**TASKS**:
A – In the passage about Anthony Blunt, in what year did Margaret Thatcher expose him as the "Fourth Man"?
B – Repeat the part of the passage about Anthony Blunt that starts with "Anthony Blunt, the" and goes on through "of his treachery.".
C – List every person whom the passage about Anthony Blunt refers to by a personal name.

**READING PASSAGE**:
-=-=-=-=-

Anthony Blunt, 1940s

Anthony Blunt, the angular art historian and second cousin once removed of the Queen Mother, was exposed as the "Fourth Man" in the Cambridge Spy Ring by Margaret Thatcher in 1979. The former Surveyor of the Queen's Pictures had, in 1964, and after the defection of his former lover Guy Burgess, confessed to passing secrets to the Soviets during the 1940s. He was granted immunity from prosecution and his career flourished. In contrast to other Russian agents exposed at the time, Blunt's life was little changed by his confession; he remained on friendly terms with the Queen Mother, who was aware of his treachery.

-=-=-=-=-

(Pointing data for screenshots)

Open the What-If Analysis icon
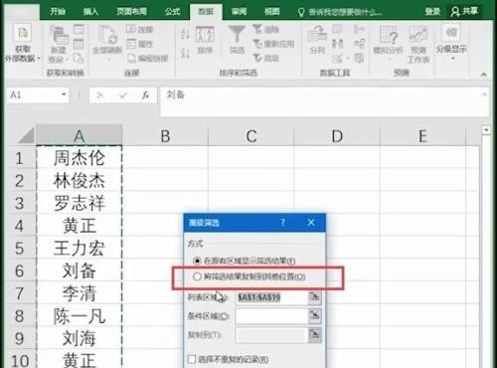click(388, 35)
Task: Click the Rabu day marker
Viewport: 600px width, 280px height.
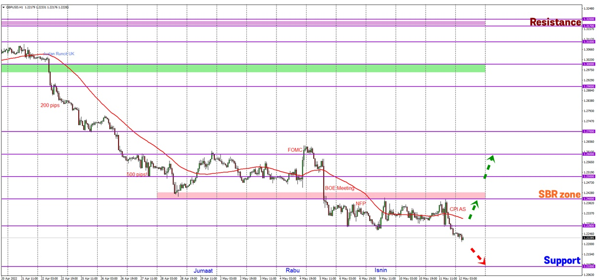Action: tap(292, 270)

-=-=-=-=-

**TASK RESPONSES**:
A – 1979

B –
Anthony Blunt, the angular art historian and second cousin once removed of the Queen Mother, was exposed as the "Fourth Man" in the Cambridge Spy Ring by Margaret Thatcher in 1979. The former Surveyor of the Queen's Pictures had, in 1964, and after the defection of his former lover Guy Burgess, confessed to passing secrets to the Soviets during the 1940s. He was granted immunity from prosecution and his career flourished. In contrast to other Russian agents exposed at the time, Blunt's life was little changed by his confession; he remained on friendly terms with the Queen Mother, who was aware of his treachery.

C – Anthony Blunt, Margaret Thatcher, Guy Burgess